# Start of Dataset entries
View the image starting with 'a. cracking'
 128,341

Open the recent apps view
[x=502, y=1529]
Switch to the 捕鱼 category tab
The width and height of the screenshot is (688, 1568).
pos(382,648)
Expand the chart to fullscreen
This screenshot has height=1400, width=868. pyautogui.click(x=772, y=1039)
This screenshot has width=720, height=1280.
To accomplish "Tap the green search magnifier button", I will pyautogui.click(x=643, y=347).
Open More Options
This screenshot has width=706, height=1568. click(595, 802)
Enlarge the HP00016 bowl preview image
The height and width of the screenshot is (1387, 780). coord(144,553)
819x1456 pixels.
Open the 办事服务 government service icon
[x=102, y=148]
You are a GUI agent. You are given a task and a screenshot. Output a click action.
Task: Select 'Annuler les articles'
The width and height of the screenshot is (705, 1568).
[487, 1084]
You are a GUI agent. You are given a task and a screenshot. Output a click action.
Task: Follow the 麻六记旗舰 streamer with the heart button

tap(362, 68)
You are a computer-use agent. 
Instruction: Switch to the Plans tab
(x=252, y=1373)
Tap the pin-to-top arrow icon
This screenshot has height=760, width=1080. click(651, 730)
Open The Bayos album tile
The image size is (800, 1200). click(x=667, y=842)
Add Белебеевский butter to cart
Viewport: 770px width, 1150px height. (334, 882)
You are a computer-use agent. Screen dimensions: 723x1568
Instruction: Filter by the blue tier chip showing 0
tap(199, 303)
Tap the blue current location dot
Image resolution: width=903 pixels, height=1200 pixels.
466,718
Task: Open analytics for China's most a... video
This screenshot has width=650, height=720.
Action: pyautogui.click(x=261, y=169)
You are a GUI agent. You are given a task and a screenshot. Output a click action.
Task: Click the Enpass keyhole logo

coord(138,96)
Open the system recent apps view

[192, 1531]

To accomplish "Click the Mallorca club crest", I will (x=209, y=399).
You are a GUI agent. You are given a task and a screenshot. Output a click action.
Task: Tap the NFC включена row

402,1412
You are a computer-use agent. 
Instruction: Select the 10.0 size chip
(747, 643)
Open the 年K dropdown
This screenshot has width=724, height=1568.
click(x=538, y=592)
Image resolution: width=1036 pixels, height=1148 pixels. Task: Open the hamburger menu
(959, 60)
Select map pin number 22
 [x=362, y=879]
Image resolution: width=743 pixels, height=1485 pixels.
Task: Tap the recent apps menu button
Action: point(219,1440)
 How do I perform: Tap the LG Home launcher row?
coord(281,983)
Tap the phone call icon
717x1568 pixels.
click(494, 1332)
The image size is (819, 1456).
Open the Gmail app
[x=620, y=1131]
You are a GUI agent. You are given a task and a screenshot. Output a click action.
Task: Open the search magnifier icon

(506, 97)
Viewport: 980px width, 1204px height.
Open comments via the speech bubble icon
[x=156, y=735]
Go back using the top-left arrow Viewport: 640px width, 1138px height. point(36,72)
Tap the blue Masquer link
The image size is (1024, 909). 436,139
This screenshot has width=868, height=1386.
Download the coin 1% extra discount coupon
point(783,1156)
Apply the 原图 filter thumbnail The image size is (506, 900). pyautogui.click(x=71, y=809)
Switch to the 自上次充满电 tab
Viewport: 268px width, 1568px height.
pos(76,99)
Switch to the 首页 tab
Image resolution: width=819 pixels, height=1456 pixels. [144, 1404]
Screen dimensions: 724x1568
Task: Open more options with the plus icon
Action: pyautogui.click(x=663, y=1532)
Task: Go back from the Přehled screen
# End of Dataset entries
# Exercise
Transcribe all of the data above verbatim, line by line and in its original order.

# Solution to this problem
View the image starting with 'a. cracking'
 128,341

Open the recent apps view
[x=502, y=1529]
Switch to the 捕鱼 category tab
The width and height of the screenshot is (688, 1568).
pos(382,648)
Expand the chart to fullscreen
This screenshot has height=1400, width=868. pyautogui.click(x=772, y=1039)
This screenshot has width=720, height=1280.
To accomplish "Tap the green search magnifier button", I will pyautogui.click(x=643, y=347).
Open More Options
This screenshot has width=706, height=1568. click(595, 802)
Enlarge the HP00016 bowl preview image
The height and width of the screenshot is (1387, 780). coord(144,553)
819x1456 pixels.
Open the 办事服务 government service icon
[x=102, y=148]
You are a GUI agent. You are given a task and a screenshot. Output a click action.
Task: Select 'Annuler les articles'
The width and height of the screenshot is (705, 1568).
[487, 1084]
You are a GUI agent. You are given a task and a screenshot. Output a click action.
Task: Follow the 麻六记旗舰 streamer with the heart button

tap(362, 68)
You are a computer-use agent. 
Instruction: Switch to the Plans tab
(x=252, y=1373)
Tap the pin-to-top arrow icon
This screenshot has height=760, width=1080. click(651, 730)
Open The Bayos album tile
The image size is (800, 1200). click(x=667, y=842)
Add Белебеевский butter to cart
Viewport: 770px width, 1150px height. (334, 882)
You are a computer-use agent. Screen dimensions: 723x1568
Instruction: Filter by the blue tier chip showing 0
tap(199, 303)
Tap the blue current location dot
Image resolution: width=903 pixels, height=1200 pixels.
466,718
Task: Open analytics for China's most a... video
This screenshot has width=650, height=720.
Action: pyautogui.click(x=261, y=169)
You are a GUI agent. You are given a task and a screenshot. Output a click action.
Task: Click the Enpass keyhole logo

coord(138,96)
Open the system recent apps view

[192, 1531]

To accomplish "Click the Mallorca club crest", I will (x=209, y=399).
You are a GUI agent. You are given a task and a screenshot. Output a click action.
Task: Tap the NFC включена row

402,1412
You are a computer-use agent. 
Instruction: Select the 10.0 size chip
(747, 643)
Open the 年K dropdown
This screenshot has width=724, height=1568.
click(x=538, y=592)
Image resolution: width=1036 pixels, height=1148 pixels. Task: Open the hamburger menu
(959, 60)
Select map pin number 22
 [x=362, y=879]
Image resolution: width=743 pixels, height=1485 pixels.
Task: Tap the recent apps menu button
Action: point(219,1440)
 How do I perform: Tap the LG Home launcher row?
coord(281,983)
Tap the phone call icon
717x1568 pixels.
click(494, 1332)
The image size is (819, 1456).
Open the Gmail app
[x=620, y=1131]
You are a GUI agent. You are given a task and a screenshot. Output a click action.
Task: Open the search magnifier icon

(506, 97)
Viewport: 980px width, 1204px height.
Open comments via the speech bubble icon
[x=156, y=735]
Go back using the top-left arrow Viewport: 640px width, 1138px height. point(36,72)
Tap the blue Masquer link
The image size is (1024, 909). 436,139
This screenshot has width=868, height=1386.
Download the coin 1% extra discount coupon
point(783,1156)
Apply the 原图 filter thumbnail The image size is (506, 900). pyautogui.click(x=71, y=809)
Switch to the 自上次充满电 tab
Viewport: 268px width, 1568px height.
pos(76,99)
Switch to the 首页 tab
Image resolution: width=819 pixels, height=1456 pixels. [144, 1404]
Screen dimensions: 724x1568
Task: Open more options with the plus icon
Action: pyautogui.click(x=663, y=1532)
Task: Go back from the Přehled screen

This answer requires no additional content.